The following is a summary of the allegations against Uthman Abdul Rahim Mohammed Uthman found in publicly available US military documents. If US military documents about this prisoner are inaccurate or misleading then this summary will be as well. The introduction to this set of summaries explains some of the terms used below.
Uthman Uthman told US interrogators Shaykh Muqbil al Wadi provided him money to travel to Afghanistan. Shaykh al Wadi’s followers declared their willingness to follow Osama Bin Laden. Bin Laden himself was strongly influenced by the anti-Western teachings of Shaykh al Wadi.
Uthman says he flew from Yemen to Pakistan in March 2001. He then went to Afghanistan.
Abdu Sharqawi, Walid Bin Attash, and Yasin Basardah identified Uthman as a Bin Laden bodyguard. Ahmed Ghailani said Uthman was a member of Al Qaeda.
The Yemeni Political Security Agency said Uthman was a member of Al Qaeda in Afghanistan who went by the alias Huthayfa al Adani. Walid Bin Attash identified Uthman’s codename as Huzayfah al Adani.
Ahmed Ghailani said Huthayfa al Yemeni fought on the front lines with the Taliban around 1999. He added Huthayfa trained at Al Qaeda’s al Faruq training camp in 1999. Ghailani said he saw him fight on the front lines near Tora Bora.
Abdullah Ahmed said Hudayfah the Yemeni was a bodyguard who was among Bin Laden’s security staff at Tora Bora. Ahmed was one of two people in charge of selecting Bin Laden’s security detail.
Mohammed Al Qahtani and Abd al Hilala said Uthman fought on the front lines with the Taliban. Mohammed Al Qahtani also said Uthman received advanced training at Al Qaeda’s Tarnak Farm training camp.
Uthman denies being a member of Al Qaeda and says he went to Afghanistan to teach the Koran to children. The unclassified summary of evidence for Uthman’s 2006 Administrative Review Board says he was unable to provide the name of the village where he taught the Koran for nine months.
Pakistan says Uthman was captured by Pakistani forces on December 15, 2001 while attempting to enter Pakistan from Afghanistan. He was captured with 31 other men. The US government believes the group consisted primarily of Bin Laden bodyguards and other Al Qaeda members in charge of his protection. The group is referred to as the “Dirty 30” in US intelligence documents because US interrogators believe their claims of innocence to be untrue.
Uthman says he turned himself in to Pakistani authorities so he could be taken to the Yemeni embassy. He says they turned him over to the US instead and claimed he was a member of Al Qaeda.
The group was held in a Pakistani prison in Peshawar for 15 days.
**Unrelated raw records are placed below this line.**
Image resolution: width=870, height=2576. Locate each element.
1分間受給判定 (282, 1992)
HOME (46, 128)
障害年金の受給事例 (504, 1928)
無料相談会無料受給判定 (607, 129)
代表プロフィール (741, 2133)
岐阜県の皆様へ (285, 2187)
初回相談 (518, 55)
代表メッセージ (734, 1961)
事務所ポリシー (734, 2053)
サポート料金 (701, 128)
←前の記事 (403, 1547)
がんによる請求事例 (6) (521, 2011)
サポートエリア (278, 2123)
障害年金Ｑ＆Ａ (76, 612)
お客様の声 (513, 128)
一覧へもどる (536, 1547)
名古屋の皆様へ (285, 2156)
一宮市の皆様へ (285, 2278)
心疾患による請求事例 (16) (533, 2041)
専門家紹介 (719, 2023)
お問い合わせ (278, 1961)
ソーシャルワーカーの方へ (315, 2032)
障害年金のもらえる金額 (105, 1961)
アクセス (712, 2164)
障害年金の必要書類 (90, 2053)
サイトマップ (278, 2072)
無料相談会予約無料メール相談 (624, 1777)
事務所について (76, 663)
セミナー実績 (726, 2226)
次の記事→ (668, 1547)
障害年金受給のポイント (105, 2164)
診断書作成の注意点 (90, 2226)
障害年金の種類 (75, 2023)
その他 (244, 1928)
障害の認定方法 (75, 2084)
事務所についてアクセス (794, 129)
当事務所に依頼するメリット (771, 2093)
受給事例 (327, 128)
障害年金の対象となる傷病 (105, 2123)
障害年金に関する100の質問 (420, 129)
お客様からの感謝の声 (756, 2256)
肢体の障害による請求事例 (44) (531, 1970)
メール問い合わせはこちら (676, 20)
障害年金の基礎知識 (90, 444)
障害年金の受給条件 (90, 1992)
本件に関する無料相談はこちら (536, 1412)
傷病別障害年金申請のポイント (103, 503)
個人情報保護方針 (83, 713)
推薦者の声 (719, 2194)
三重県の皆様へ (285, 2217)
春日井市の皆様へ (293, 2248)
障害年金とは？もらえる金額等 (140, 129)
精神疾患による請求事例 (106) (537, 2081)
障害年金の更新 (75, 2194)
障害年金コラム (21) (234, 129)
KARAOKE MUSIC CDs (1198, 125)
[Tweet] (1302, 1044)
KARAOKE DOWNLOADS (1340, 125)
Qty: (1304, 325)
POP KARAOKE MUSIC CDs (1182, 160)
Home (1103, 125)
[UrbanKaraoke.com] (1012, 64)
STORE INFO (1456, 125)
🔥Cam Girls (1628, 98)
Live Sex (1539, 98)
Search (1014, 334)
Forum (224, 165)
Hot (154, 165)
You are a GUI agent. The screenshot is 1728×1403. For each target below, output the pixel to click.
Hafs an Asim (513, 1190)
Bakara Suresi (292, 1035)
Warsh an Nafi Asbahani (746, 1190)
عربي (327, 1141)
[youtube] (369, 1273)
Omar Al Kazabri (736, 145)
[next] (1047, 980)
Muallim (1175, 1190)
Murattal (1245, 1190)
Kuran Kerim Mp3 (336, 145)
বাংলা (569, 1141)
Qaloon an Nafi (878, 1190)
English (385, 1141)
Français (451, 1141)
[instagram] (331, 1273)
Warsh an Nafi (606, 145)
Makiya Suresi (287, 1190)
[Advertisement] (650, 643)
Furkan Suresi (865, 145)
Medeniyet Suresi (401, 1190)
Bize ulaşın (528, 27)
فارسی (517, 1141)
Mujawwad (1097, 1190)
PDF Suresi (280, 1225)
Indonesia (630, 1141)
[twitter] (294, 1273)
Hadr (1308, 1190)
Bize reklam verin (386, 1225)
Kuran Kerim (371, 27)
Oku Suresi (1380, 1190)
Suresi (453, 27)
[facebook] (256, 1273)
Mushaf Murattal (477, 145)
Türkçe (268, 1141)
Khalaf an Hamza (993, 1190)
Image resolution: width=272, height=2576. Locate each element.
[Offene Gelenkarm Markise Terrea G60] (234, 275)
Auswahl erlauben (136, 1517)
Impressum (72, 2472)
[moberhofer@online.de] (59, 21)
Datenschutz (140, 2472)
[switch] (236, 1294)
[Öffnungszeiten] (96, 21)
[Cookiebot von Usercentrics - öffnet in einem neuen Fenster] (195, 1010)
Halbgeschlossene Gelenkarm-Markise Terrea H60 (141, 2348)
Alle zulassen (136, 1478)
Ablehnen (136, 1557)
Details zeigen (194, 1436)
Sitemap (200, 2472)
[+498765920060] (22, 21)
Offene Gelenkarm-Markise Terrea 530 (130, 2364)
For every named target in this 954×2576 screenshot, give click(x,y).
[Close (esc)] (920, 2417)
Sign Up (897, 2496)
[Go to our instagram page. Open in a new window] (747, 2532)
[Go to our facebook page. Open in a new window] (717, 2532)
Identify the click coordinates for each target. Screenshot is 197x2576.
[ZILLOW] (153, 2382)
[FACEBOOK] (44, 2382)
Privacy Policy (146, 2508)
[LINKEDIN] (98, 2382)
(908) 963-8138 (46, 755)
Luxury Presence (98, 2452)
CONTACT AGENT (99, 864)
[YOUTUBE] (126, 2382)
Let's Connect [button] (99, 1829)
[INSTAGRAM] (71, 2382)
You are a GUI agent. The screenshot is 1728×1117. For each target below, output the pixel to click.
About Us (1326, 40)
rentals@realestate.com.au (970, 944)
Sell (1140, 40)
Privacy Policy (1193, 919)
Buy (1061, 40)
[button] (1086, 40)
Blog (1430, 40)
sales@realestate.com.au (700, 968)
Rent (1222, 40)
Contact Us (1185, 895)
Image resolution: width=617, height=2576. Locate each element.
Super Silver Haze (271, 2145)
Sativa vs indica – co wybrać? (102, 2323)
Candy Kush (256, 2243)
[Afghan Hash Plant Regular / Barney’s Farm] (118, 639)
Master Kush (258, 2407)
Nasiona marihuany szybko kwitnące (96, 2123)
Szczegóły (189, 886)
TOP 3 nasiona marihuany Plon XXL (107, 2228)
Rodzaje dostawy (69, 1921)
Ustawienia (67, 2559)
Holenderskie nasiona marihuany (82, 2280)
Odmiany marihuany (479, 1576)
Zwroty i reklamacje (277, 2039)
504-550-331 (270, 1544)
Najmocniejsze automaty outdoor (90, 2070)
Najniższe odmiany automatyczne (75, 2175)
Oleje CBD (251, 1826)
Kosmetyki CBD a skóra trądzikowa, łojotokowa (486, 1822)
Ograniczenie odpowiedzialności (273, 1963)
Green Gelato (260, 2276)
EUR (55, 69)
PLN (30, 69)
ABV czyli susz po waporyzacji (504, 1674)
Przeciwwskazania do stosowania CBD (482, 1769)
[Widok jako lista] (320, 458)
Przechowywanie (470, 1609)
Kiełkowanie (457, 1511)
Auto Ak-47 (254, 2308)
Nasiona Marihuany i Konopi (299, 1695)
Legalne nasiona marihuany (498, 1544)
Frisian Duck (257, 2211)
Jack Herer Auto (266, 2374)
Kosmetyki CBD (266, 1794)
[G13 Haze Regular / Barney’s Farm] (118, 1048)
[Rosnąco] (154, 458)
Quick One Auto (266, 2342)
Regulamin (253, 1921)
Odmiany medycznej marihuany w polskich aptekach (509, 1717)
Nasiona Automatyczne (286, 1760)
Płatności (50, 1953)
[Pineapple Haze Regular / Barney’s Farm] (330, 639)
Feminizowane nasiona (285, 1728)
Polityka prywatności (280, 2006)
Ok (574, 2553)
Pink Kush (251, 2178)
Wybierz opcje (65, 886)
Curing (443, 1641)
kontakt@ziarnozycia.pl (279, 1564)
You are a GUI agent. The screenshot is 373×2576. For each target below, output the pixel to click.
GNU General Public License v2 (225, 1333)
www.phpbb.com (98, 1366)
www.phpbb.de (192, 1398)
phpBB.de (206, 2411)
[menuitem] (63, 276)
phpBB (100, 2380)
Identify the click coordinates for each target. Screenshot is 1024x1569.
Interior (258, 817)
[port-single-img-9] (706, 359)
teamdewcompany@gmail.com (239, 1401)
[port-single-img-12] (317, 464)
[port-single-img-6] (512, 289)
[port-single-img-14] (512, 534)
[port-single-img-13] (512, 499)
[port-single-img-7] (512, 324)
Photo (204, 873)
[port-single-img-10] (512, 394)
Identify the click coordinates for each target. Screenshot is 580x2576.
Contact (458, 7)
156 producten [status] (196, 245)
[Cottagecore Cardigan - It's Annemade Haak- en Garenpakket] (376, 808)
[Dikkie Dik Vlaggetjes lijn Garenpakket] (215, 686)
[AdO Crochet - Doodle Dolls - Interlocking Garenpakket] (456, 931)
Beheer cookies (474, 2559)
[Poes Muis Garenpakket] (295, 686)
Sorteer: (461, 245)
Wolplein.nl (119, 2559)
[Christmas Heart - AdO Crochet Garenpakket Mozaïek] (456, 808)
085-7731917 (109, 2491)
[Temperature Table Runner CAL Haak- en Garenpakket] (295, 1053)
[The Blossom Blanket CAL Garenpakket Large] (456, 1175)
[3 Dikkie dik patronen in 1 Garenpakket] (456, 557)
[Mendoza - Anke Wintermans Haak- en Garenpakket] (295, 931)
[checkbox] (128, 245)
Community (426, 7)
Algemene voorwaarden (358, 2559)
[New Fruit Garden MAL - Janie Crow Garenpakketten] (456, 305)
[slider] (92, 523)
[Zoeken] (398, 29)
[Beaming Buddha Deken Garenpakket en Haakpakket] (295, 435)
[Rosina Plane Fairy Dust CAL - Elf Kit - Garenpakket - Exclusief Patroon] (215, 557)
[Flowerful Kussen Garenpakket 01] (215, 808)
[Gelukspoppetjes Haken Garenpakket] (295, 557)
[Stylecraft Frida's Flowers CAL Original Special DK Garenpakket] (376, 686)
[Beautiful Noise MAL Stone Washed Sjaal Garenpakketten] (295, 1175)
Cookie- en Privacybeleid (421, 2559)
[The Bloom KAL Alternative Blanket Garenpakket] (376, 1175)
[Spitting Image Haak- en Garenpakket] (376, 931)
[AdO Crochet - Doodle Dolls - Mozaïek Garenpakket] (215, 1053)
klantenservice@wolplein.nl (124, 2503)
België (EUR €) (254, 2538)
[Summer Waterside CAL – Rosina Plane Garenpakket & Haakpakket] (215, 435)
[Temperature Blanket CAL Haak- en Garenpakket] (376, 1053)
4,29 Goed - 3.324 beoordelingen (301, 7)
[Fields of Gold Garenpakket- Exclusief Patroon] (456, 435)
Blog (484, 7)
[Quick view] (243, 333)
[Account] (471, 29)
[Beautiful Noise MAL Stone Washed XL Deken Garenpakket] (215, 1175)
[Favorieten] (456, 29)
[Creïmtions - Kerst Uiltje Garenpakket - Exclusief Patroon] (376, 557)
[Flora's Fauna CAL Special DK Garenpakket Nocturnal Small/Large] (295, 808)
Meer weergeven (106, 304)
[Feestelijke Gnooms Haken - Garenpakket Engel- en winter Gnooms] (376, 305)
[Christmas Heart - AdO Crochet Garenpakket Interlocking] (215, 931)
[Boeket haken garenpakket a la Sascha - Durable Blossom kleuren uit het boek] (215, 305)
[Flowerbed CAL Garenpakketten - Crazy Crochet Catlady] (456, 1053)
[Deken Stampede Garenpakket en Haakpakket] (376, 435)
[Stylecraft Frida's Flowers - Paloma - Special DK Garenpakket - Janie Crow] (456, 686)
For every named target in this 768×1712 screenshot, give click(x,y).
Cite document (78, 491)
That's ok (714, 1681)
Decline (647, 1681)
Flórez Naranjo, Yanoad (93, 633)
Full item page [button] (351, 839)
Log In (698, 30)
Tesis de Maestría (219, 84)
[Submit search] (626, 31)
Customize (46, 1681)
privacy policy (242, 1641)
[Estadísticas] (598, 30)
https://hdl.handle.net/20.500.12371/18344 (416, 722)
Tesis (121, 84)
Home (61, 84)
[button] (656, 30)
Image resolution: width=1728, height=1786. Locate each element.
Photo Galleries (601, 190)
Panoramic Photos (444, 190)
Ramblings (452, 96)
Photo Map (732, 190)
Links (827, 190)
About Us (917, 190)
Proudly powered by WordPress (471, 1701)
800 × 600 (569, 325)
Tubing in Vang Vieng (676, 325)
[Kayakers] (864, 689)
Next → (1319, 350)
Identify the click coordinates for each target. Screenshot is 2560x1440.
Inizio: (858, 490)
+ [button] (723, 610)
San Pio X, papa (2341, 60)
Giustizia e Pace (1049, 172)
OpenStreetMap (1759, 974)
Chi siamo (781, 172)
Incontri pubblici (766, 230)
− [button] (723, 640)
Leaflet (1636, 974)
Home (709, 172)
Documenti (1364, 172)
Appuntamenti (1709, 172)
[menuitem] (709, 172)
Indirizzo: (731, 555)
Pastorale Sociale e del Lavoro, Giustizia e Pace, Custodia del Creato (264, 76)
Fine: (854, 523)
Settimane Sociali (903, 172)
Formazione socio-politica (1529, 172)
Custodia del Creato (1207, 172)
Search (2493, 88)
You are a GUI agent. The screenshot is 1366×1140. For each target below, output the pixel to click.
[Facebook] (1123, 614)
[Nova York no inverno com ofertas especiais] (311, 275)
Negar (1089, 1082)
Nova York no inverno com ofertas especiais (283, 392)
Mohammad al Zaylai, who was captured with Uthman, says the Pakistani warden of the prison where the group was held told them to tell US interrogators they were in Afghanistan to teach the Koran and study religion.
On December 26, 2001 Uthman was transferred to US custody at the Kandahar Detention Facility.
He was transferred to Guantanamo on January 16, 2002.
Uthman was recommended for continued detention by Obama’s inter-agency Guantanamo task force in January 2010.
In April 2013 he was deemed eligible to have his ongoing imprisonment evaluated by a Periodic Review Board. A hearing date to reconsider his status has not yet been set.